New thrust needed to tackle health inequalities globally says UCL scientist
UCL public health scientist, Professor Sir Michael Marmot, writes in a paper published in the Lancet journal on 18th March 2005 that a major new thrust is needed internationally to tackle health inequalities. Professor Marmot, Director of UCL’s International
Centre for Health & Society, will chair the Commission on Social Determinants of Health launched by the World Health Organisation on Friday 18th March bringing together scientists and policy-makers to help reverse the negative impact of social policy on ill-health.
Writing in the Lancet paper, Professor Marmot said: “To reduce inequalities in health across the world there is need for a third major thrust that is complementary to development of health systems and relief of poverty: to take action on the social determinants of health. Such action will include relief of poverty but it will have the broader aim of improving the circumstances in which people live and work.”
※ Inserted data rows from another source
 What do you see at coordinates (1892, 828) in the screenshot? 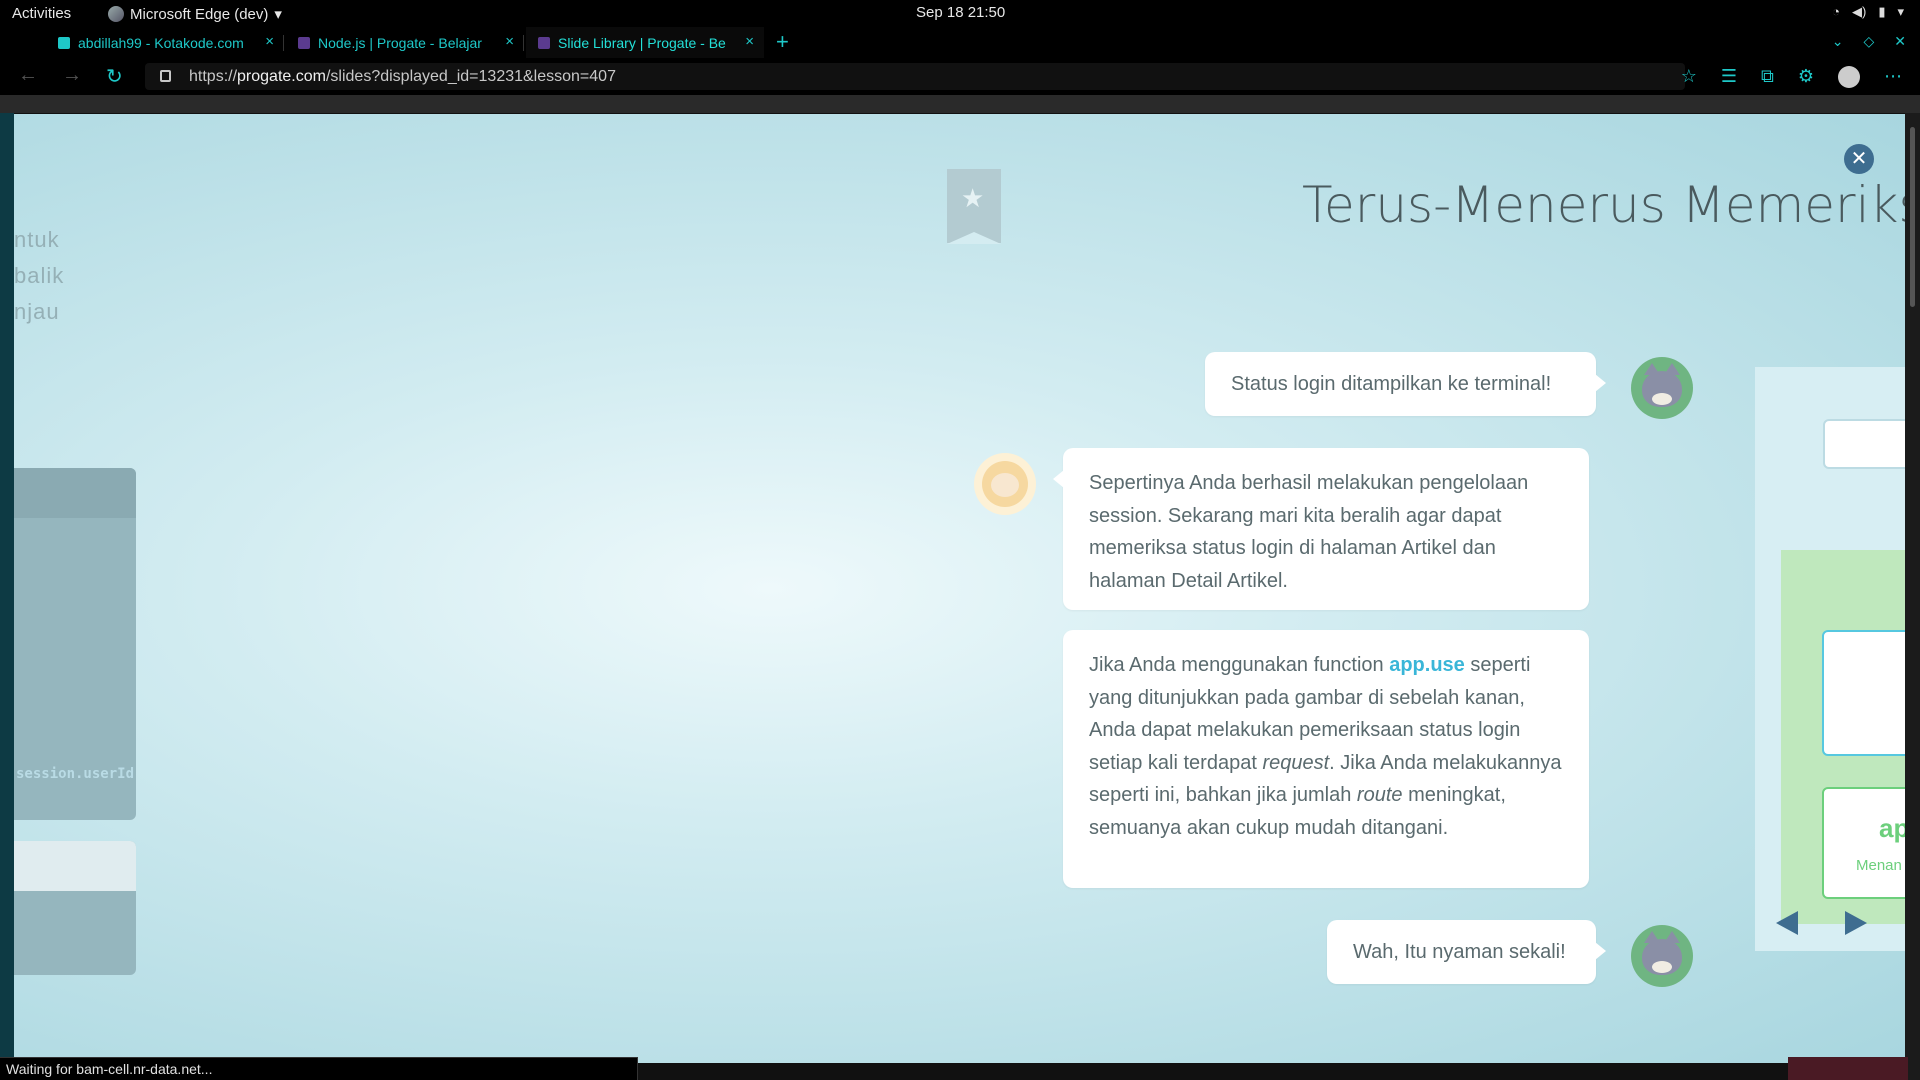
I see `diagram-box-title: ap` at bounding box center [1892, 828].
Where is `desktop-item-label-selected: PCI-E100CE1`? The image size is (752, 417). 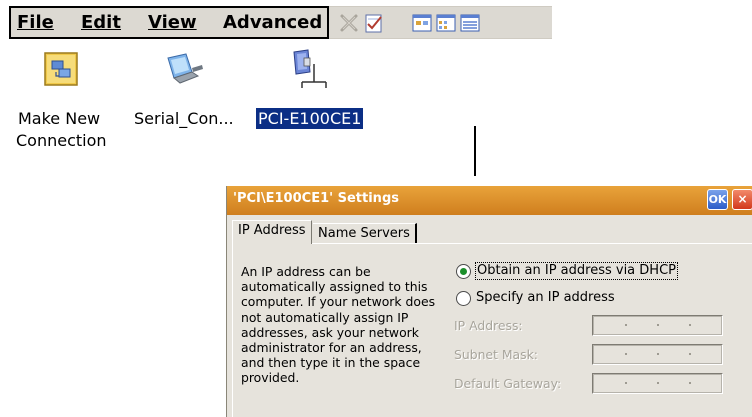 desktop-item-label-selected: PCI-E100CE1 is located at coordinates (310, 118).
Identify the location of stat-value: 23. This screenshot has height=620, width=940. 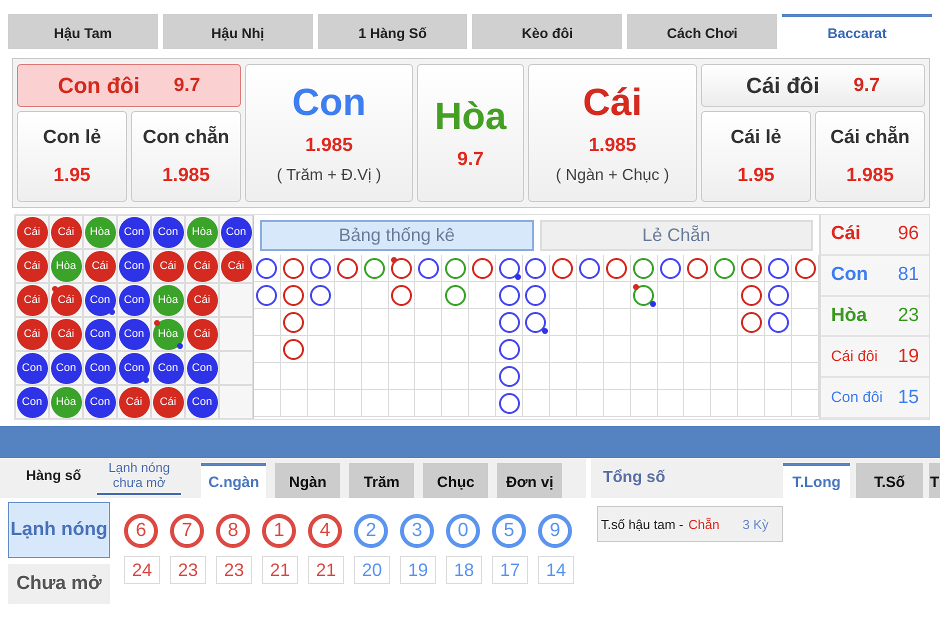
(908, 316).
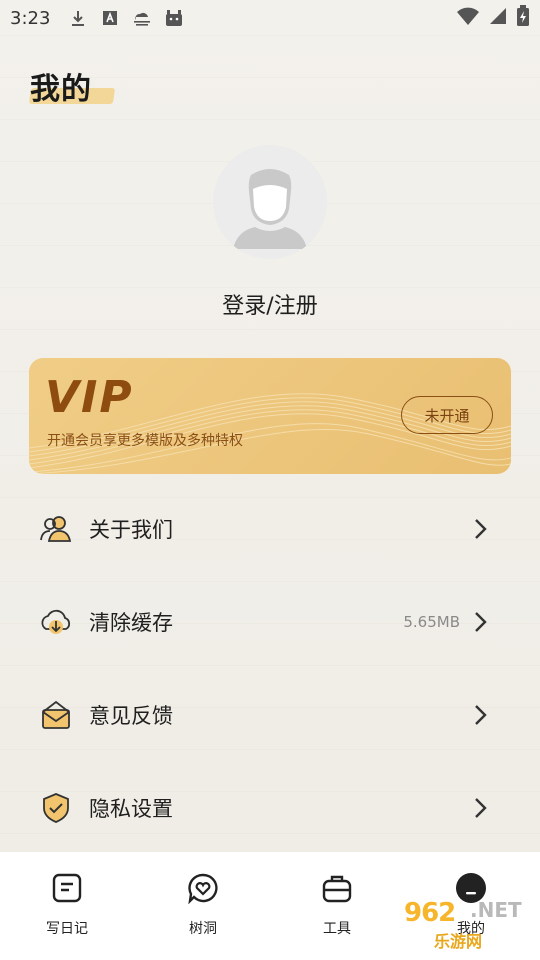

The Lancet paper is the first produced by Professor Michael Marmot in his role as Chair of the Commission. It sets out why the health impact of social policy must be taken seriously by governments worldwide and underlines the need for understanding about how social policy affects health (the social determinants of health) globally. There still isn’t any solid understanding of why a richer country isn’t always a healthier one and what social policies might impact on health, argues Marmot.
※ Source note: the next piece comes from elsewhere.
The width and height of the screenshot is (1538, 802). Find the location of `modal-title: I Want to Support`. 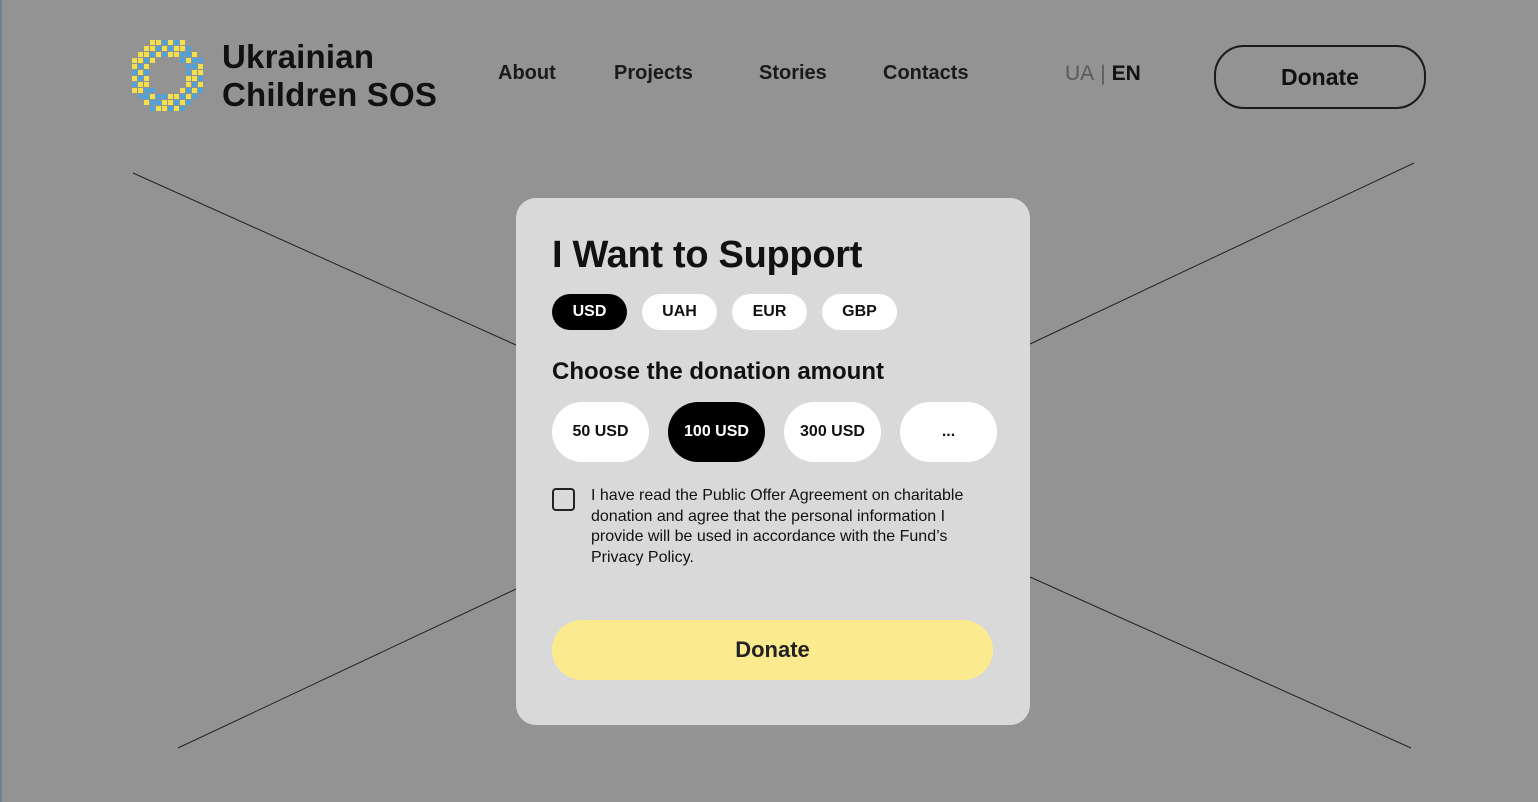

modal-title: I Want to Support is located at coordinates (708, 255).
The Commission will set out guidelines for governments and policy-makers on what changes can be made to reverse high mortality rates and ill-health in countries across the world. Professor Marmot believes that better working conditions have a huge impact on mortality rates, as does education. It isn’t always health policy that impacts on the health of a nation.
Key facts set out in Professor Marmot’s paper include:
- Life expectancy at birth ranges from 34 in Sierra Leone to 81.9 in Japan.
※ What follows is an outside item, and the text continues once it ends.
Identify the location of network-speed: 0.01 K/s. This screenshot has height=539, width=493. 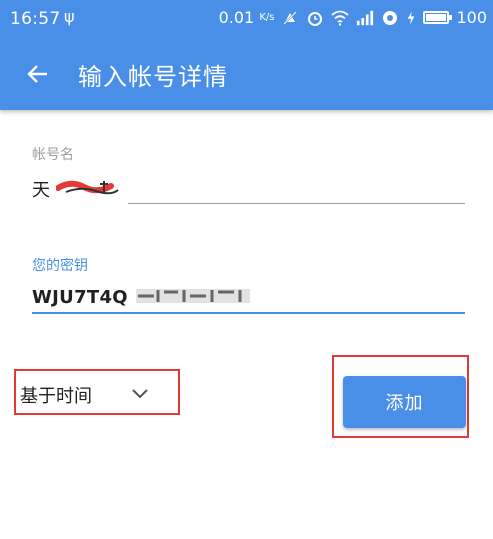
(247, 18).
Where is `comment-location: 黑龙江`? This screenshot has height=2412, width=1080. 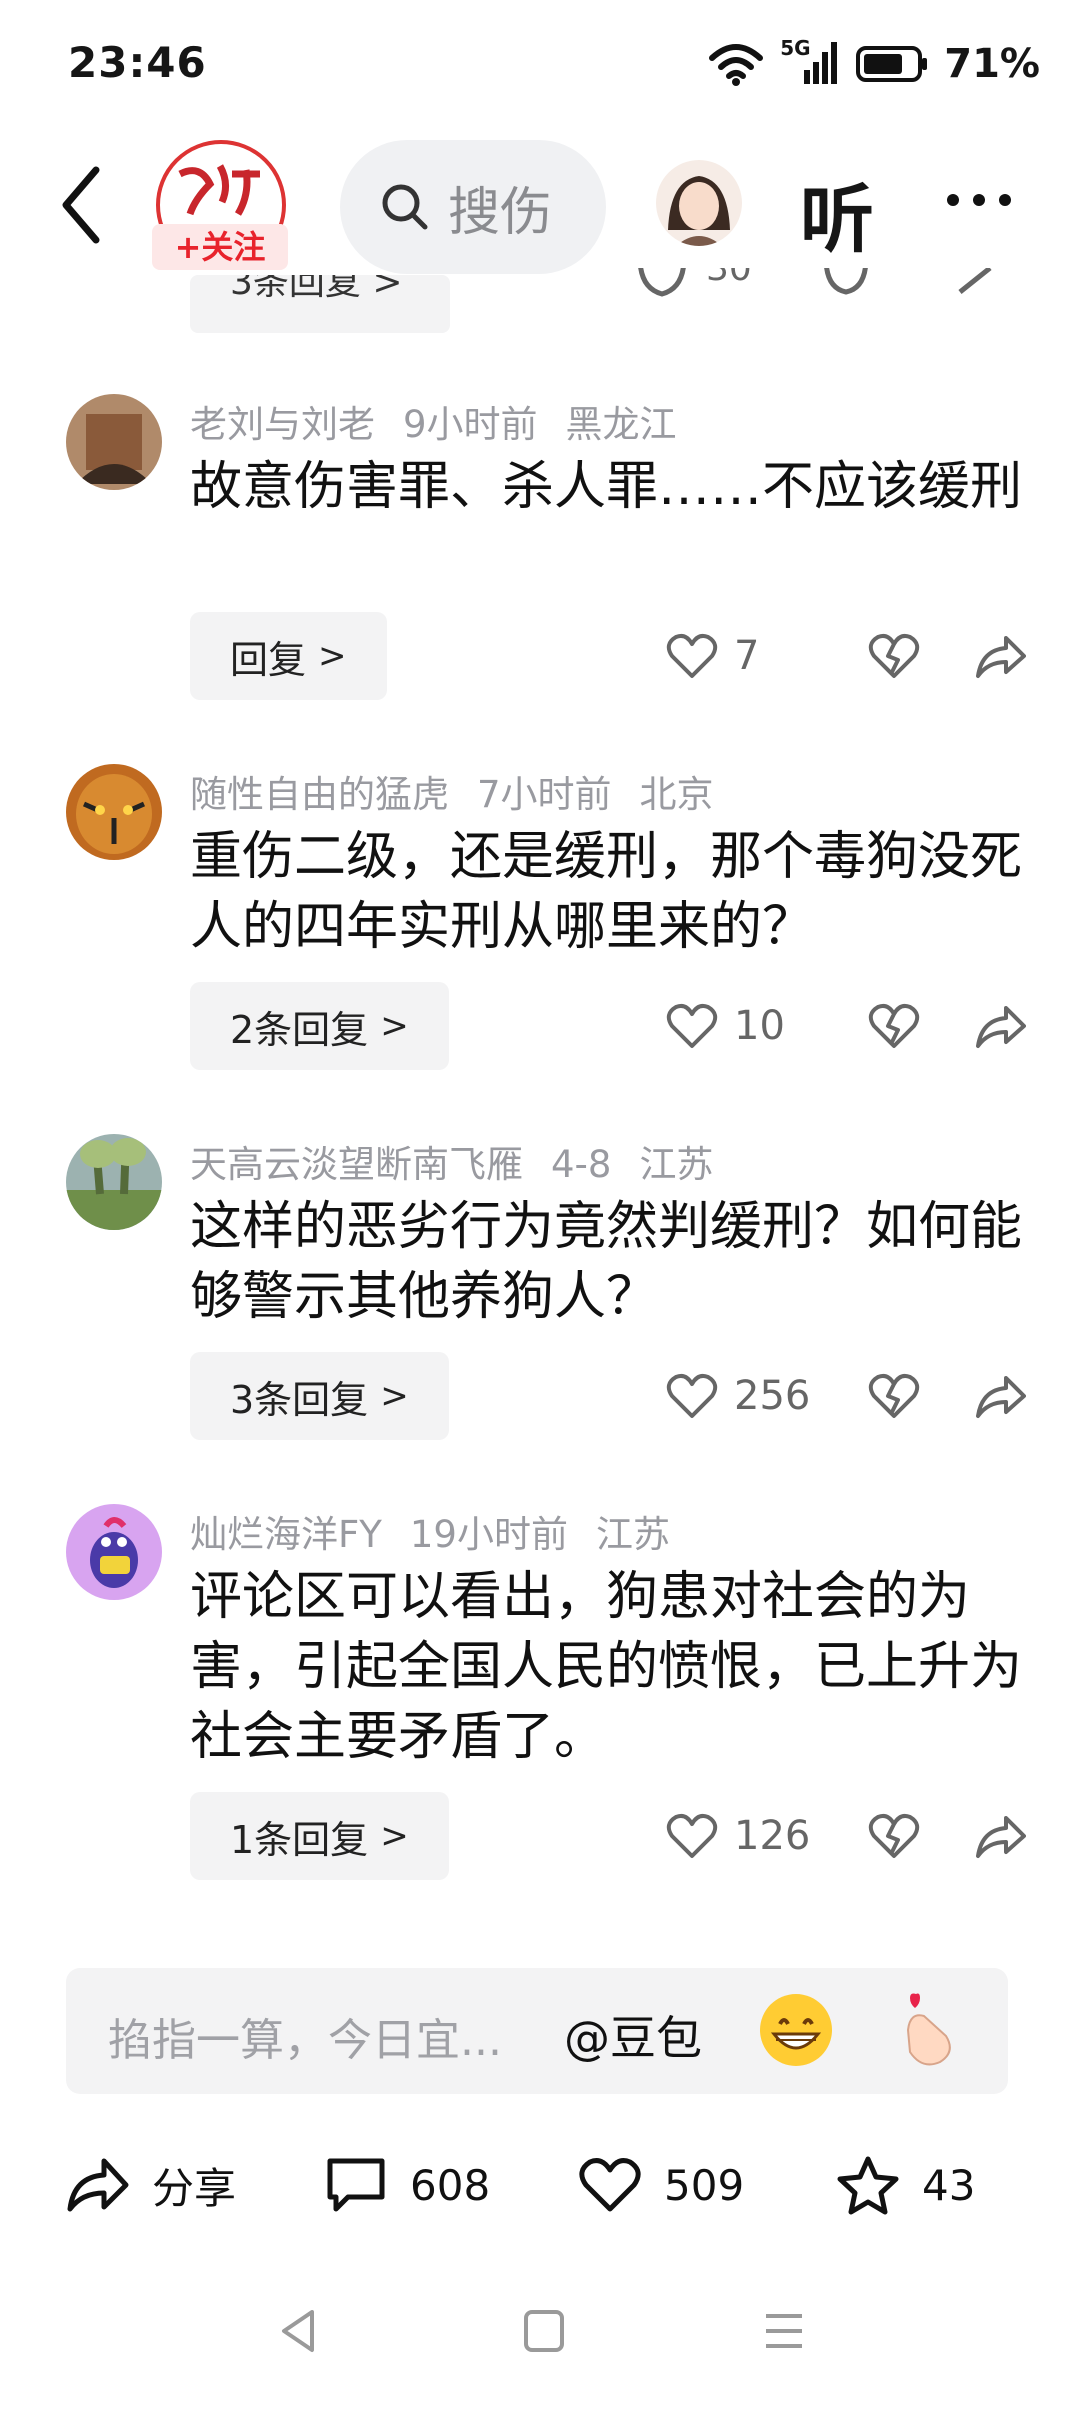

- Differences in adult mortality among countries are large and growing – The probability of a man dying between 15 and 60 is 8.3% in Sweden, 82.1% in Zimbabwe and 46.4 % in Russia.
- Of the 45 million deaths among adults aged 15 years and over in 2002, 32 million were due to non-communicable disease and a further 4.5 million to violent causes.
- There is little correlation between gross national product (GNP) per person and life expectancy.
Greece for example, with GNP at purchasing power parities of just more than $17,000, has life expectancy of 78.1 years; the USA, with GNP of more than $34,000, has life expectancy of 76.9 years. Costa Rica and Cuba stand out as countries with GNPs less than $10,000 and yet life expectancies of 77.9 and 76.5 years.
The paper also illustrates how some governments are rising to the challenge:
- In Sweden, the new strategy for public health is “to create social conditions that will ensure good health for the entire population.” Of 11 policy domains, five relate to social determinants: participation in society, economic and social security, conditions in childhood and adolescence, healthier working life, and environment and products. These are in addition to health promoting medical care and the usual health behaviours.
- ‘Familias en Accion’ in Colombia transfers cash to poor families. To qualify, families must ensure their children receive preventive health care, enrol in school, and attend classes. The results are encouraging: favourable growth of children and fewer episodes of diarrhoea. The Oportunidades programme in Mexico had somewhat similar aims with similarly encouraging results.
Professor Marmot concluded: “International policies have not been pursued as if they had people’s basic needs in mind. (….) Recognising the health effects of poverty is one thing. Taking action to relieve its effects entails a richer understanding of the health effects of social and economic policies.
“The Commission will have one basic dogma: policies that harm human health need to be identified and, where possible, changed.”